Kentucky Family Believes Poor Treatment at Local VA Hospital Led to Their Father’s Death

VA_resized
(lexington.va.gov)

Family members of World War II veteran Louis Smith believe he may still be alive if it wasn’t for the shoddy care he received at the Lexington, Kentucky Veterans Administration facility, which they described as “inhumane, negligent, and insensitive.”

“He was there for his country and he was proud to do it, and where were they for him?” Betty Abell, Smith’s daughter, told the Lexington Herald-Leader.

Smith, 91, was a decorated veteran who earned a Purple Heart and two Bronze Stars during his military service.

He mowed his own lawn, cooked his own meals and renewed his driver’s license on his own before his treatment at the Veterans Affairs Medical Center in 2011, the family alleges in a federal tort claim seeking $500,000 in personal injury and the same amount for wrongful death damages, the news site reports.

“What’s unusual about Smith’s case is that his children kept a detailed narrative account of his treatment … because they had always been involved in their parents’ medical care and the notes helped them to communicate with each other and keep track of appointments and treatments,” the Herald-Leader reports.

According to the family’s extensive notes, Smith was taken to his primary care doctor at the Lexington VA Jan. 3, 2011 for kidney problems, and requested to be hospitalized, but the doctor told him “We need to have a reason to admit him,” according to the news site.

A few weeks later, the family took Smith to his family doctor who diagnosed him with full renal failure. Smith was rushed to the emergency room, where a liter of urine was expelled.

“The next day, after admission to Lebanon’s Spring View Medical Center, seven liters were expelled. The same day, the VA hospital (in Lexington) said it did not have a bed for Smith,” according to the Herald-Leader.

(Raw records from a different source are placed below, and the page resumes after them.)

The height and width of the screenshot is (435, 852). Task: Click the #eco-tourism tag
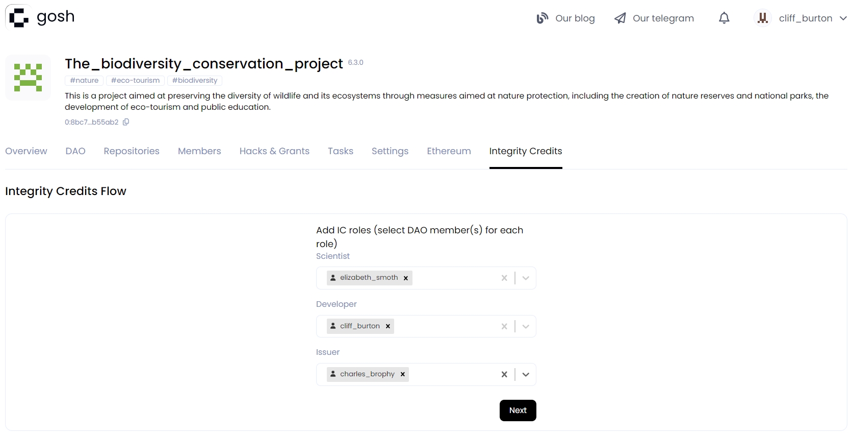pos(135,81)
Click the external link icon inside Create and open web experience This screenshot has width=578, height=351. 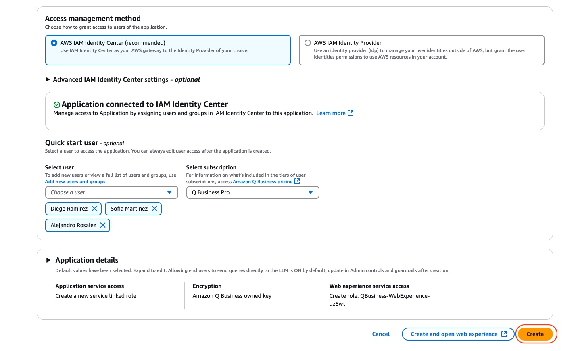pyautogui.click(x=504, y=334)
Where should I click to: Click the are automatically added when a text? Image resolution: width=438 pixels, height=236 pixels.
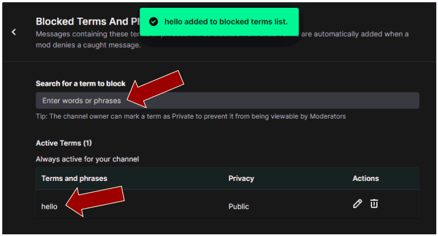coord(355,34)
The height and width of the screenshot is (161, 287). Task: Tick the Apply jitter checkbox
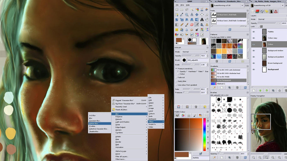click(176, 81)
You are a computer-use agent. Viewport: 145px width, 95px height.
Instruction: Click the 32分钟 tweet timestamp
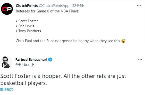tap(78, 6)
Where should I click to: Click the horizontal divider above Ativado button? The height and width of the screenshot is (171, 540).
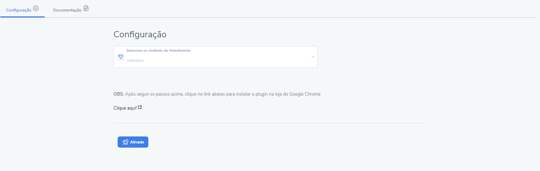[x=268, y=123]
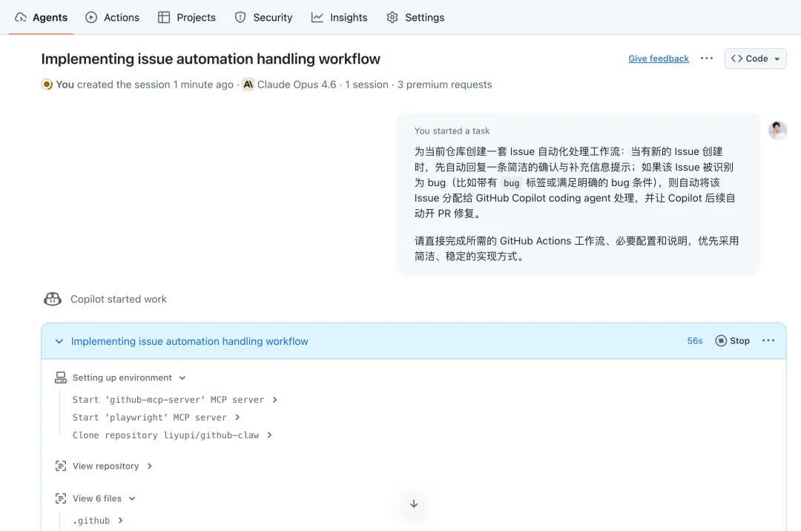
Task: Click the scroll-down arrow button
Action: [414, 504]
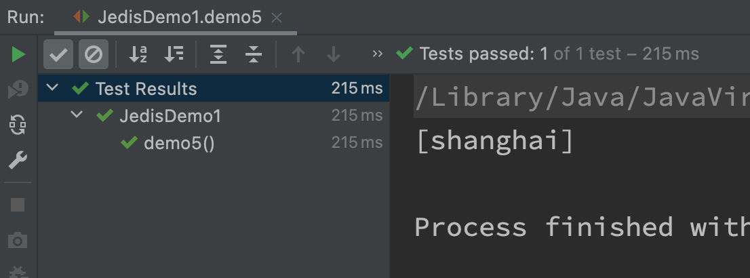This screenshot has height=278, width=750.
Task: Toggle Show Passed tests checkmark button
Action: (x=58, y=54)
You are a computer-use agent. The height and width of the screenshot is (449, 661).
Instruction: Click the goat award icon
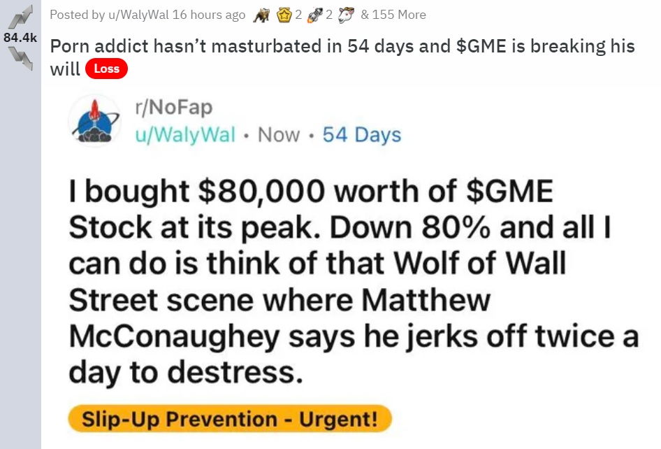click(x=346, y=15)
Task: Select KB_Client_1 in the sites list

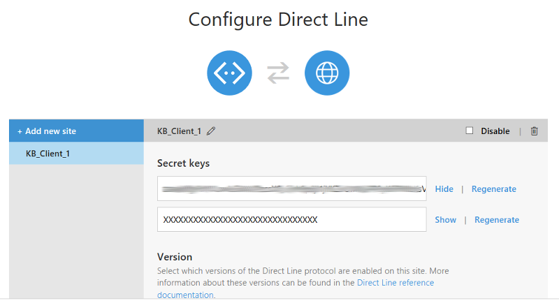Action: click(x=76, y=153)
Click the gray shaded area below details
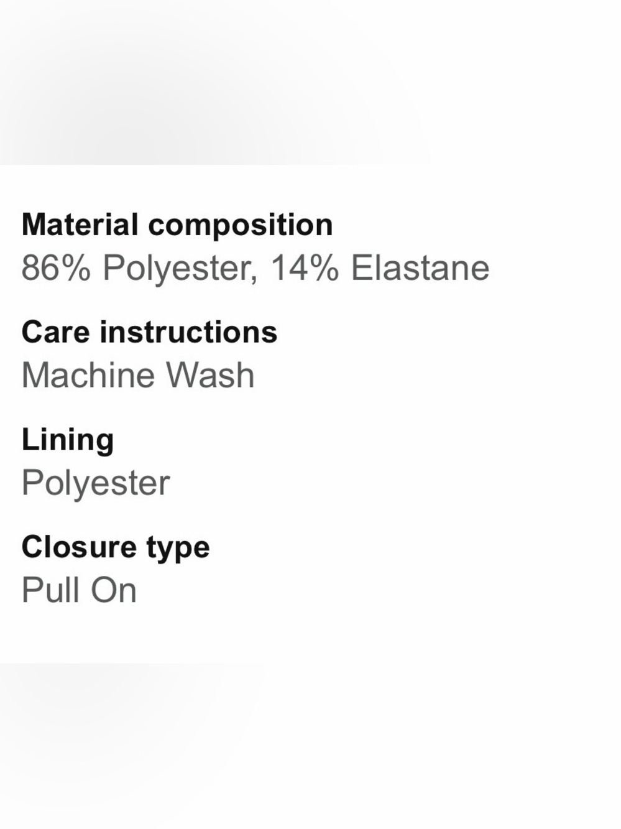 tap(310, 746)
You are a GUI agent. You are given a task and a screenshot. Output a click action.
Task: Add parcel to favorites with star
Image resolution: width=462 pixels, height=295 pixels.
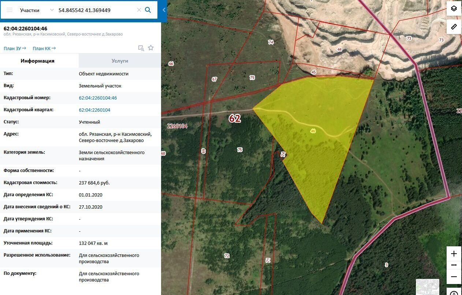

Smith was transferred to the Lexington VA four days later and eventually spoke with a urologist who said he had a urethral blockage and prostate cancer. The doctor allegedly delivered the news as he and an associate “were discussing and laughing about a TV show while family members and patient were visibly upset,” the new site quoted from the family’s notes.

“The urologist allegedly told the family that if the patient were his grandfather, he would do nothing because Louis Smith had lived ‘a long, good life,’” The Herald-Leader reports.

The urologist prescribed cancer treatment injections and drugs to shrink the prostate, but didn’t perform a biopsy. Smith’s family demanded a nephrologist – a kidney specialist – but the VA primary care doctor told the family it was unnecessary.

Eventually two nephrologists reviewed Smith’s case and discovered he had 18 to 19 percent kidney function. Emotional and distraught, Smith told his family “Get me out of here; they are going to kill me!”

Despite numbness and tingling in his extremities and a hoarse voice, the VA planned to release Smith with a catheter, but his children requested a transfer to Jewish Hospital, where Smith’s family doctor had contacts. He was admitted in critical condition three days later and suffered a heart attack before he was released from Jewish Hospital on March 11, 2011.

Smith’s kidneys were permanently damaged from the episode, and he was forced to undergo rehab and dialysis for nearly a year before he died of pneumonia, atrial fibrillation and end-stage renal disease, the Herald-Leader reports.

Family members filed a federal lawsuit following Smith’s death which claimed “failure of hospital staff to act in a prudent manner; misdiagnosis and gross negligence,” but were denied in July 2013.

“Another letter, which was sent to the house of the late Louis Smith in Springfield in January of this year, appears to advise the family that it may re-initiate claim proceedings using executors of the estate and a new claim form,” the news site reports.

The family started the process over again last Friday, and they contend that getting the word out about the problems with the VA is their primary motivation.

“We have never been interested in the money,” Janette Smith, Louis Smith’s daughter, wrote to the Herald-Leader in an email. “We do want justice for our veterans.”